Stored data
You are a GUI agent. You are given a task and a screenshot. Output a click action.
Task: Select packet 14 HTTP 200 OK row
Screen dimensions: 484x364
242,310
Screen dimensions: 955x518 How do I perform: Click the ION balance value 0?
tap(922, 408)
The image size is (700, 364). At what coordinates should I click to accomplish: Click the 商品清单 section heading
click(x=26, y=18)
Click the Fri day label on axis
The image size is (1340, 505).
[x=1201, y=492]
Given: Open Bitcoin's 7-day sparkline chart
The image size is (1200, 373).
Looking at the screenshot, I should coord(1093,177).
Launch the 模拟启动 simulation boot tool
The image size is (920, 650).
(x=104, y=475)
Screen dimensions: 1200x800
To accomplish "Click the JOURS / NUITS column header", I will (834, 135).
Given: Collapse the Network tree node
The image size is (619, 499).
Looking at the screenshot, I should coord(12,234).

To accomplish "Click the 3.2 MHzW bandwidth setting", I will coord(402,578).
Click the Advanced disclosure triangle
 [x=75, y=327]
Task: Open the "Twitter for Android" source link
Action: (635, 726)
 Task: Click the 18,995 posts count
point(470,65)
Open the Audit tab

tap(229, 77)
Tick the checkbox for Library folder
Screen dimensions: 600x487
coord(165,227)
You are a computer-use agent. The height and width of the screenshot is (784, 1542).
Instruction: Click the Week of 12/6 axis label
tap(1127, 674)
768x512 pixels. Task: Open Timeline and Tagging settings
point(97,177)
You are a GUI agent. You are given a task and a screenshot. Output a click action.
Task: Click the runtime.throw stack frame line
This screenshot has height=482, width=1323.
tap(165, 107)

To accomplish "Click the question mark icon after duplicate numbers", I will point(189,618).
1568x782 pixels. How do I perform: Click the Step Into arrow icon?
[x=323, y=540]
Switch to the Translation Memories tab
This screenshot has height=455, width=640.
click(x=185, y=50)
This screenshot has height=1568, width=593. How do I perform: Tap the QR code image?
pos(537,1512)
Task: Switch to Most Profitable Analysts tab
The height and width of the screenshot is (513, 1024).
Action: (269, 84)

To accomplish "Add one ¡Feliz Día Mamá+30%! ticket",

__Problem to solve__:
Using only the entries above, output the line with "The image size is (700, 364).", the line with "Given: Open Bitcoin's 7-day sparkline chart", and all lines between them, exactly as they stand.

__Answer to the problem__:
The image size is (700, 364). At what coordinates should I click to accomplish: Click the 商品清单 section heading
click(x=26, y=18)
Click the Fri day label on axis
The image size is (1340, 505).
[x=1201, y=492]
Given: Open Bitcoin's 7-day sparkline chart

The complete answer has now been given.